Dr. Hockfield, a neuroscientist and president of the Massachusetts Institute of Technology, makes the case for increased federal spending in research and development and the need for "more graduates with greater proficiency in science, technology, engineering and mathematics." Barack Obama recently appointed Dr. Hockfield, along with Andrew N. Liveris, the chief executive of Dow Chemical to "lead the Advanced Manufacturing Partnership, a group of industry, academic and government representatives that will find ways to speed up research in advanced materials and processes and increase our pool of skilled labor." In her article, she also decries the "recent debt-ceiling compromise [that] could compel some 10 percent in cuts to federal research and development money in 2013."
Government involvement in research and technology has and continues to provide benefits when it occurs in those areas in which government has a legitimate, if not mandatory, involvement. R&D undertaken in behalf of national defense is responsible for numerous advances in fields ranging from the digital revolution in communications, to aviation and logistics, to name but a few. The space program, justifiably an adjunct to defense, originated a wide range of materials and technologies that continue to improve the quality of everyday life. In an era when the worldwide transportation system could speed contagion and terror along with people and cargo, the Centers for Disease Control provides an invaluable protection.
When the government steps unnecessarily into the private sector, however, the system deteriorates rapidly. The political calculus quickly neglects pure science in the interest of selecting winners and losers based on factors ranging from financial contributions, to home districts, to ideology.
Dr. Hockfield cites Boeing as an example of a producer of products that "require sophisticated manufacturing equipment, operated by skilled workers, and benefit from the tight integration of design and production." Can she possibly be ignorant of the fact that the administration, through the NLRB at the behest of its union contributors, is currently attempting to stall Boeing from opening a newly completed plant in South Carolina because South Carolina is a right-to-work state? Boeing's new plant would not only create jobs at that locale but add an estimated 2,000 more at its existing unionized plants.
Can Dr. Hockfield be likewise unaware of the dismal market performance of the Chevy Volt or the recent bankruptcy of Solyndra (a solar panel builder) and the attendant loss of 527 million taxpayers dollars, as well the jobs and 1,100 employees? Both of these were instances in which political ideology trumped the realities of the marketplace in favor of championing immature technologies of questionable value.

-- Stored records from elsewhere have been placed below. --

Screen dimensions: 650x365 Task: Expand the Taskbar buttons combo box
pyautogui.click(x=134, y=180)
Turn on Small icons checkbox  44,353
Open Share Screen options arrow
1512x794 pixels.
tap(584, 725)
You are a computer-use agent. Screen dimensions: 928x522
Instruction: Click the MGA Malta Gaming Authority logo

As a director of General Electric, a corporation with extremely close ties to the Obama administration and the beneficiary of numerous government contracts, Dr. Hockfield must know of the recent and prior export of jobs and technology by GE to China, currently evidenced by the transfer of the headquarters of GE Healthcare from Wisconsin to Beijing.

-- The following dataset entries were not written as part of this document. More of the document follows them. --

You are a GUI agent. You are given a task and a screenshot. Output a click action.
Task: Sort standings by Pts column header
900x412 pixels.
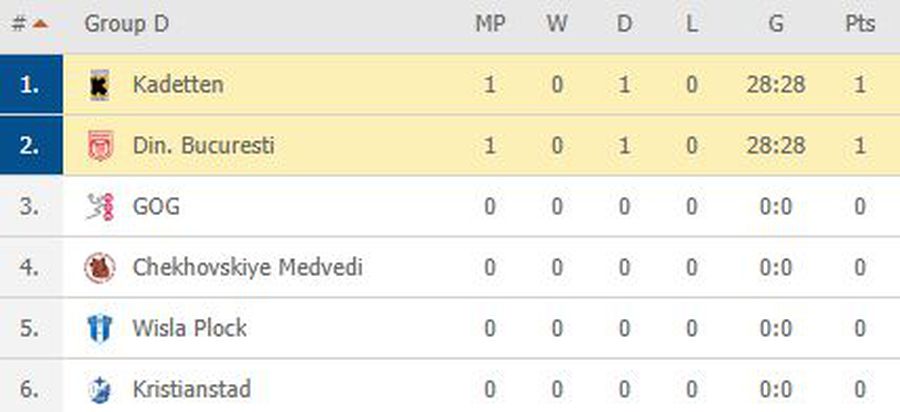click(x=859, y=24)
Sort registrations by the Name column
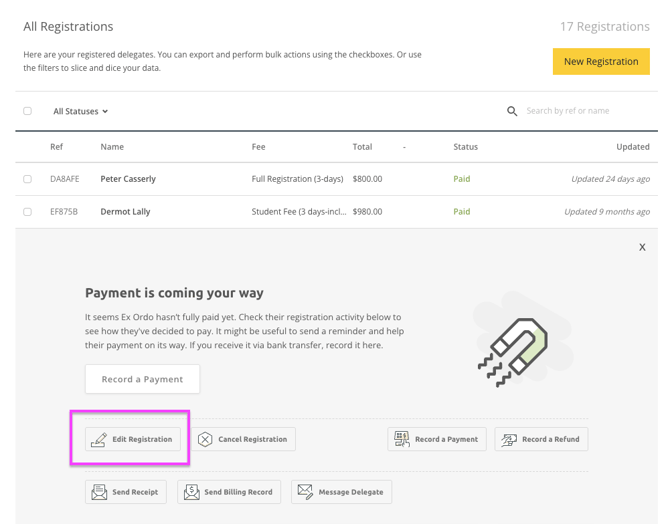Image resolution: width=670 pixels, height=524 pixels. pos(112,147)
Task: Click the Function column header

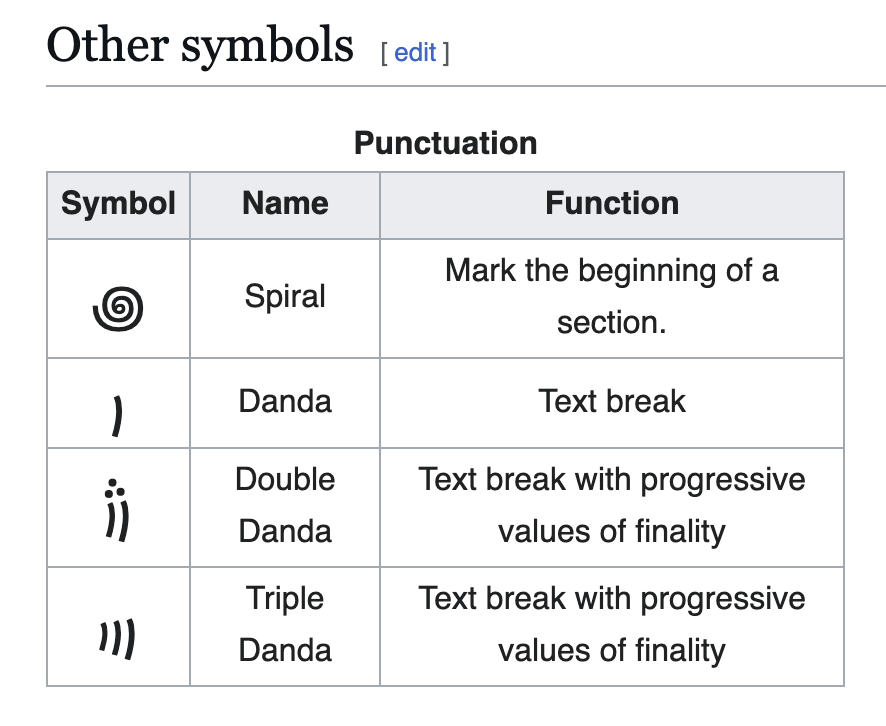Action: point(612,205)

American business and manufacturing suffers from no shortage of technological proficiency and venture capital. More often, it is government policies, programs and regulations that stifle our ability to build a greater prosperity at home and compete aggressively in world markets. To cite just two examples: programs like Obamacare, and its attendant implications regarding drug pricing, can only serve to discourage research and development on the part of pharmaceutical manufacturers; and government decrees and regulations in the energy industry continue to favor the unproven over the workable and have left us at the mercy of suppliers whose price models not only leave us vulnerable but adversely impact all our business and industry.
Insofar as improving quality and availability of education, the Advanced Manufacturing Partnership would do well to suggest ways of eliminating the top-heavy administrative structures in our universities - thereby reducing cost and increasing accessibility.

If Dr. Hockfield and her colleagues are indeed serious about advancing technology in domestic manufacturing, they can work to eliminate the burdensome taxes, regulations, encumbrances, and political preferences that have and continue to hamper our growth. Technology does not exist in a vacuum. Manufacturing is first and foremost a business, and government policies that facilitate the free market will not only promote technological advances but assure their timely availability to the world market.